Is there a lot of brand new content about the how to’s of losing weight and keeping it off? Naturally not! But what Susan focuses on – and we don’t hear enough about in best-selling diet books - is the downright hard work of keeping those lost pounds at bay. YES, it takes hard work every day and lots of saying NO! On a positive note, we’ve also learned that shedding just 5 – 10% of your weight (~10 to 20 pounds) can help you lower blood pressure, blood glucose, improve your blood lipids (cholesterol), sleep and more…as well as steal far fewer dollars from your bank account for medications.
My New Year's wish for you this year is that this is the last year that shedding pounds is on your list of New Year’s resolutions. Making Weight Control Second Nature: Living Thin Naturally is a book you’ll want to thumb through and then keep close by. Refer to it often for frequent assists in your efforts to succeed at permanent weight control. Thanks, Susan!
All Day, Every Day
(my story from Making Weight Control Second Nature)

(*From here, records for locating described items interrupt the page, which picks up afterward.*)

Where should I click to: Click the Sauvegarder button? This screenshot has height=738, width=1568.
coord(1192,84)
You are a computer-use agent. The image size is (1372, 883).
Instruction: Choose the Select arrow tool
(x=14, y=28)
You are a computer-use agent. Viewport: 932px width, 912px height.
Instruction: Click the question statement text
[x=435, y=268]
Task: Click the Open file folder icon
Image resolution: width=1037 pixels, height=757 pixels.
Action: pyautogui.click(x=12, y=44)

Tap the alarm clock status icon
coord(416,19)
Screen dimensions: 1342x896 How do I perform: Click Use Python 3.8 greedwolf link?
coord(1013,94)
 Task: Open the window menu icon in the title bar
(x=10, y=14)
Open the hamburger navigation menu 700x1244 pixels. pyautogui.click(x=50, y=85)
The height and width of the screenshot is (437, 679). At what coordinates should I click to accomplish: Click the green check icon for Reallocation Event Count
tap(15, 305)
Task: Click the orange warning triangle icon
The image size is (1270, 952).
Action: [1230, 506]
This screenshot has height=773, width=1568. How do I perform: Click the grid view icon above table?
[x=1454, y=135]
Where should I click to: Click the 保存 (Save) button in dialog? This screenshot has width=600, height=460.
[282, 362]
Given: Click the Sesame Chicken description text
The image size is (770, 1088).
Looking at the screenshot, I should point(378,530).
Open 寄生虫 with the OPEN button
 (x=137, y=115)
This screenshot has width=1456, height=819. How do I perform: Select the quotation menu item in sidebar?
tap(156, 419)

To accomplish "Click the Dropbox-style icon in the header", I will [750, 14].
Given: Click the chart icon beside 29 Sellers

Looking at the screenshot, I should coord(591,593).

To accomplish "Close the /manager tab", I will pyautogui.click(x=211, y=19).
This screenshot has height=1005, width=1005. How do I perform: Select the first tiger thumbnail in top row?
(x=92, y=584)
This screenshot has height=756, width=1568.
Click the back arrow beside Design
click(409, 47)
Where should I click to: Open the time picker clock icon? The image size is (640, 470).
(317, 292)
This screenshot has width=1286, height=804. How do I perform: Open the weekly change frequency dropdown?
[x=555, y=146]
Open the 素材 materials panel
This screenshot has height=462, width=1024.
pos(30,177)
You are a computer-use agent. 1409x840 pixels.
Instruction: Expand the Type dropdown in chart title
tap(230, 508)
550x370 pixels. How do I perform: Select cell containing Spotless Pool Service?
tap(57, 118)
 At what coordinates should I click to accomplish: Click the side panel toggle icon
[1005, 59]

At just under 5 feet my response to someone who assumes that I’m ‘naturally thin’ is, I’m careful about my weight—only all of the time and every day. I believe I’ve been able to maintain my around 100 pounds for all of my adult years, other than one pregnancy, because I do practice what I preach.
But, I’m by no means perfect. I enjoy sweets, a few times a week – albeit in small portions. I may have a half-cup of my favorite, super-premium ice cream or a piece of chocolate or share a great dessert. I don’t waste calories on sweets, or any foods for that matter, that aren’t worth it. I don’t have enough calories to spare on less-than-excellent tasty foods!
I eat three to four restaurant meals each week, but I rarely cast caution to the wind. I practice portion control to the max – splitting and sharing entrees, ordering appetizers as main courses, splitting desserts and even asking for a half glass of wine, on occasion. My husband and I enjoy going to great restaurants. We split menu items from appetizer to dessert – right down the middle. Lots of great tastes and just about the right amount of food. Otherwise I cook dinner most nights of the week – pretty much from scratch. It’s in my value system to provide my husband and young teenager with healthy meals. I want my daughter to grow up learning how to cook and how to eat healthy. Yes, I’m always modeling through actions!
The other half of the equation is being physically active. I believe at my size and getting older by the day, being physically active is my only fighting chance to keep my weight where I want it and be able to eat more than a small amount of food. My husband and I are out four to five mornings a week, including chilly winter and hot summer mornings, at 6:30 a.m., walking about two miles. I hit the gym about two early mornings per week for additional aerobic work, stretching and weight training.
I well recognize that as I age, to keep my weight where I want it I need to continue to keep up my routine, and perhaps escalate it. What keeps me going? Knowing that I feel better everyday. Plus the hope of staying and being healthy for years to come.